◆ Exercise: Go through the listing below and list every line with "each".

◆ The data:
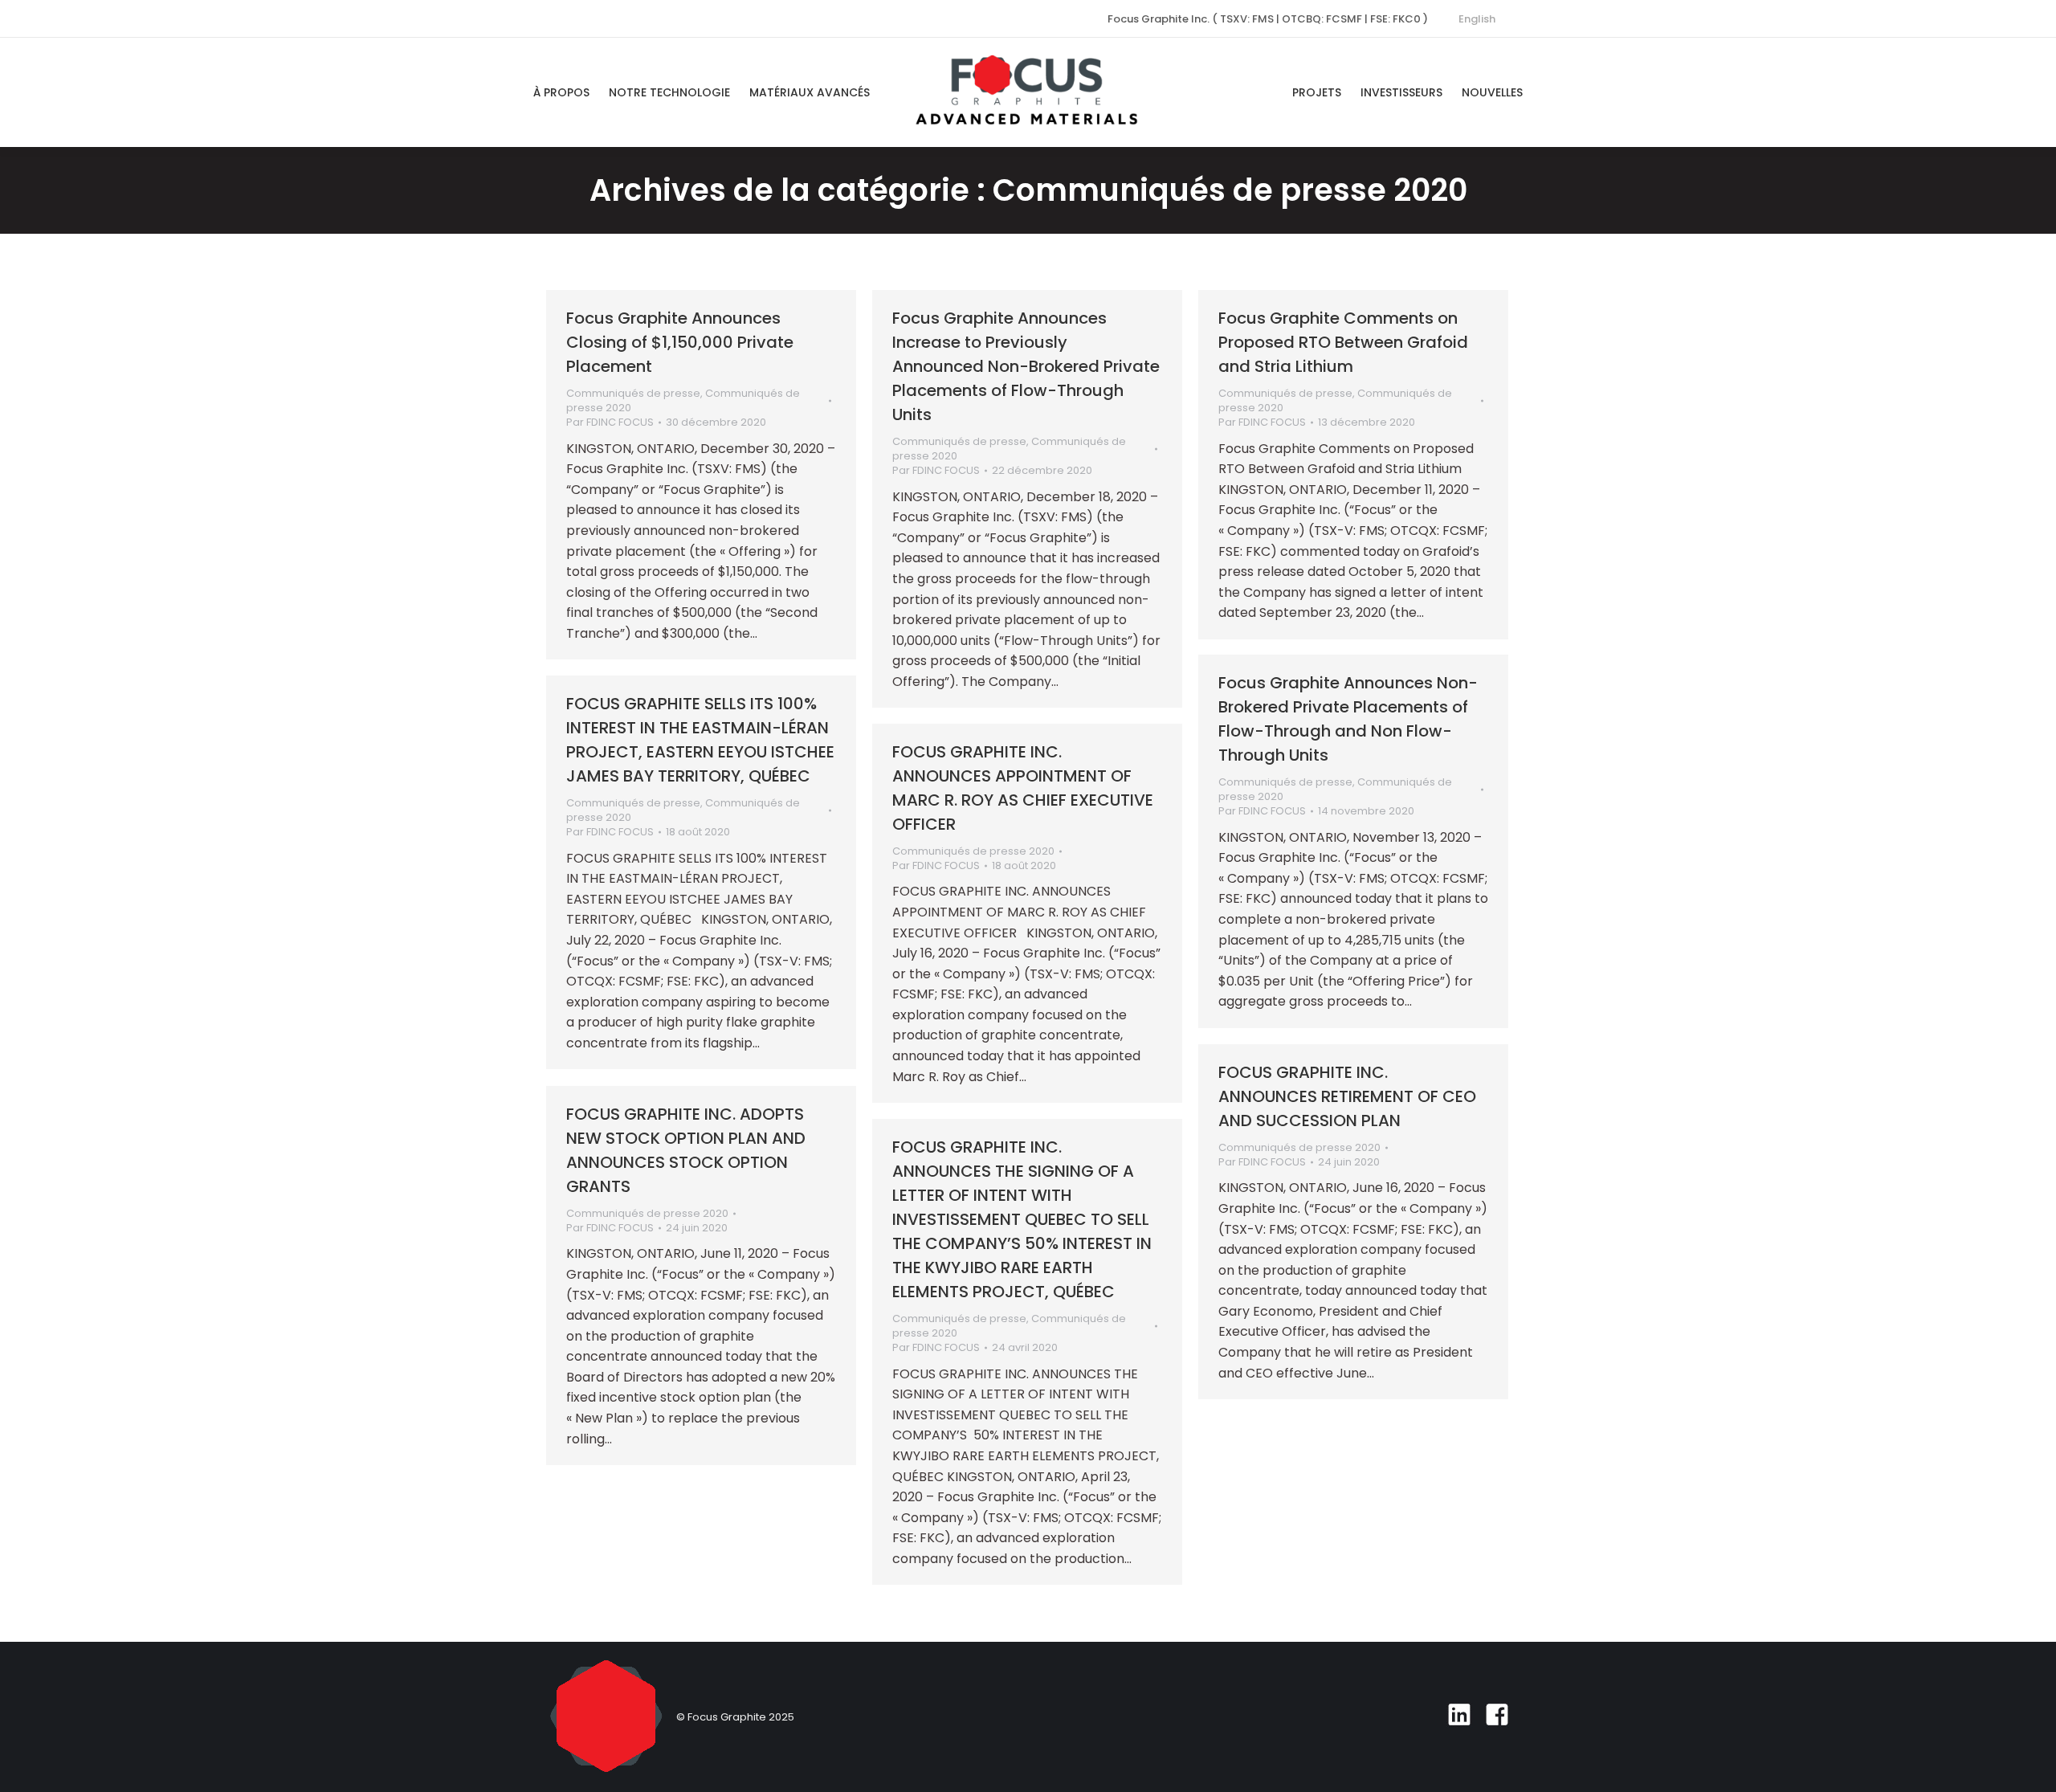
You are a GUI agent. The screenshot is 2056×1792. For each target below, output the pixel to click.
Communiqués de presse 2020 (973, 851)
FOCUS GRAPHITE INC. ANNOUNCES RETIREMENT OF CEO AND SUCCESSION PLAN (1347, 1096)
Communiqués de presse (633, 393)
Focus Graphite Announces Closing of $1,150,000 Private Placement (679, 342)
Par (610, 422)
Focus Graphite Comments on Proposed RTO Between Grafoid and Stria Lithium (1343, 342)
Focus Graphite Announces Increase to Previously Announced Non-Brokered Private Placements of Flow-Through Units (1026, 366)
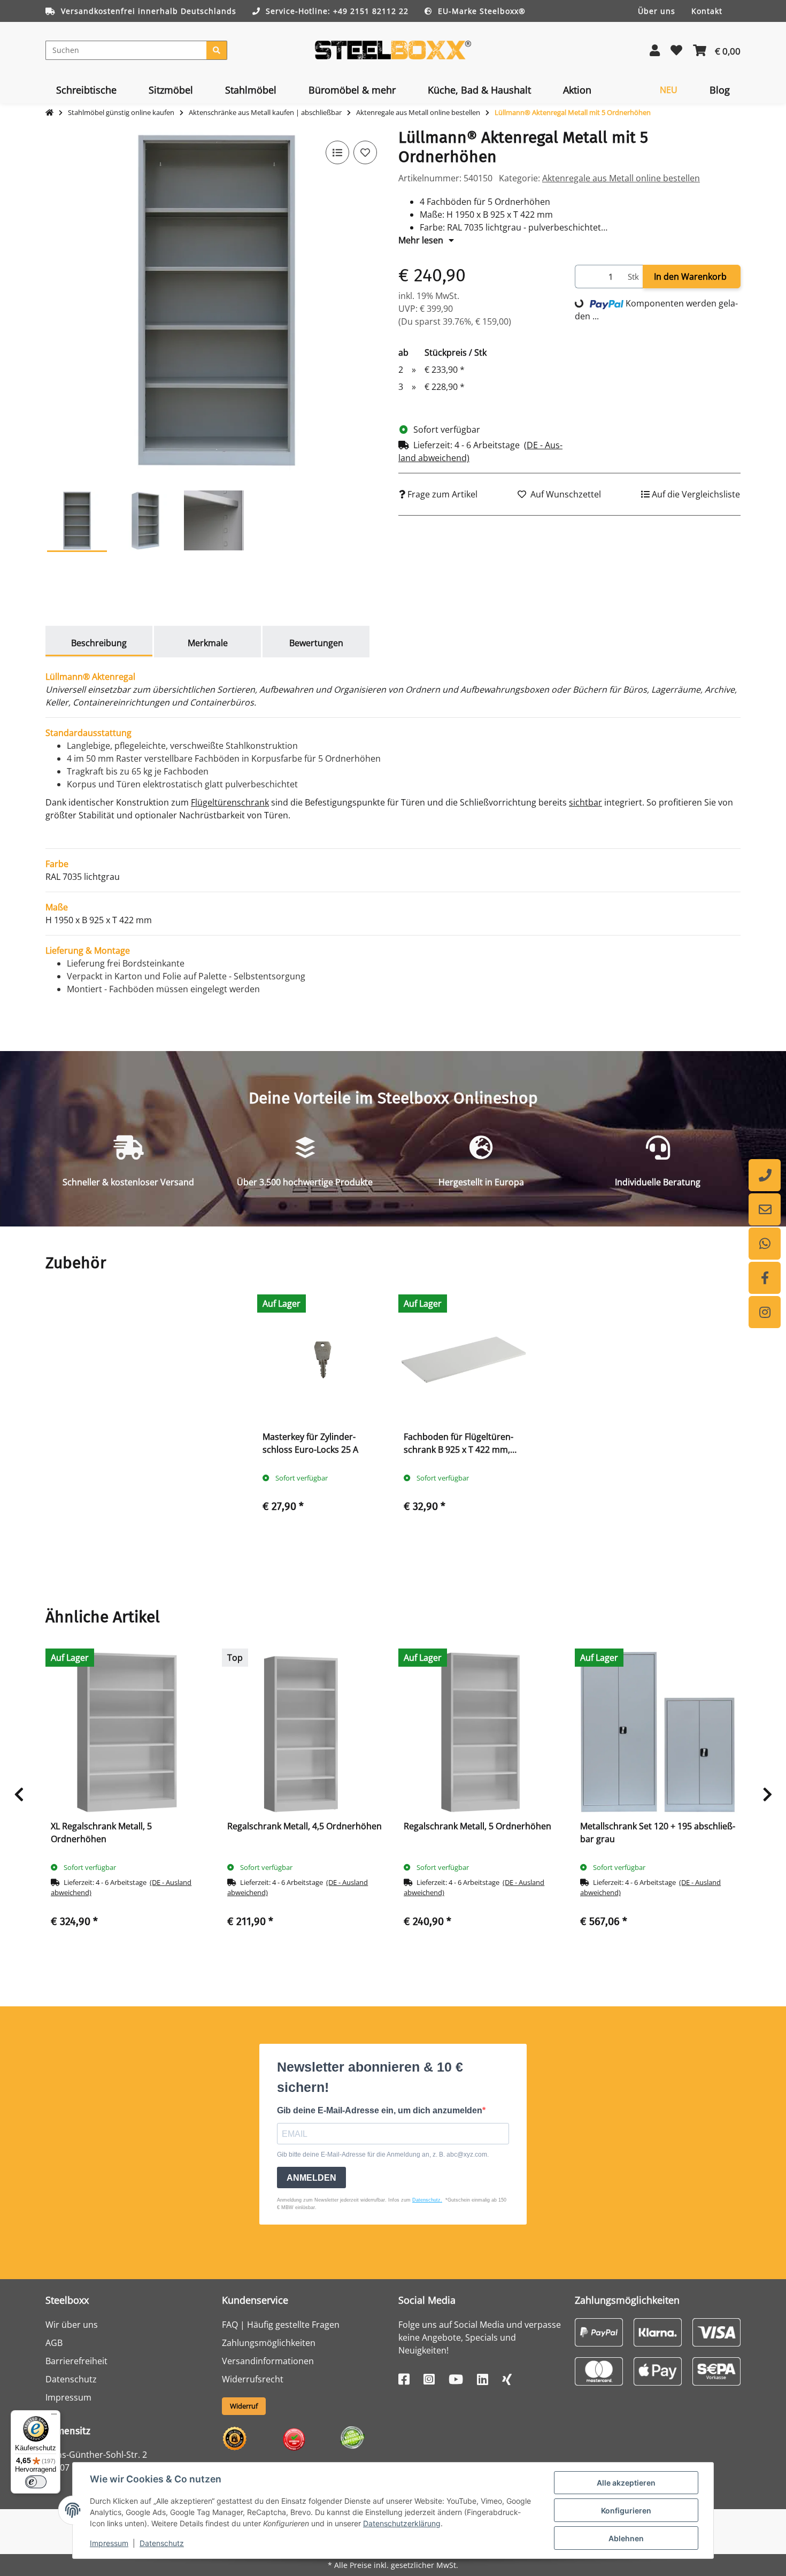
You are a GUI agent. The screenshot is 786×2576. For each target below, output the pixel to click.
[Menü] (54, 2416)
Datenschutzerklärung (402, 2523)
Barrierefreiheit (76, 2361)
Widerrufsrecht (252, 2379)
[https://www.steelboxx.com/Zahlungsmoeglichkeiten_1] (599, 2331)
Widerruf (244, 2406)
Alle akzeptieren (626, 2482)
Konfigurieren (626, 2510)
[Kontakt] (765, 1209)
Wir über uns (71, 2324)
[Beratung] (765, 1175)
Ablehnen (626, 2538)
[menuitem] (86, 89)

◆ Solution for this task:
You are a GUI agent. The screenshot is 2056×1792. For each target below, output the pixel to click.
You are a GUI agent. The screenshot is 786×2576. For each target below, output the pixel to click.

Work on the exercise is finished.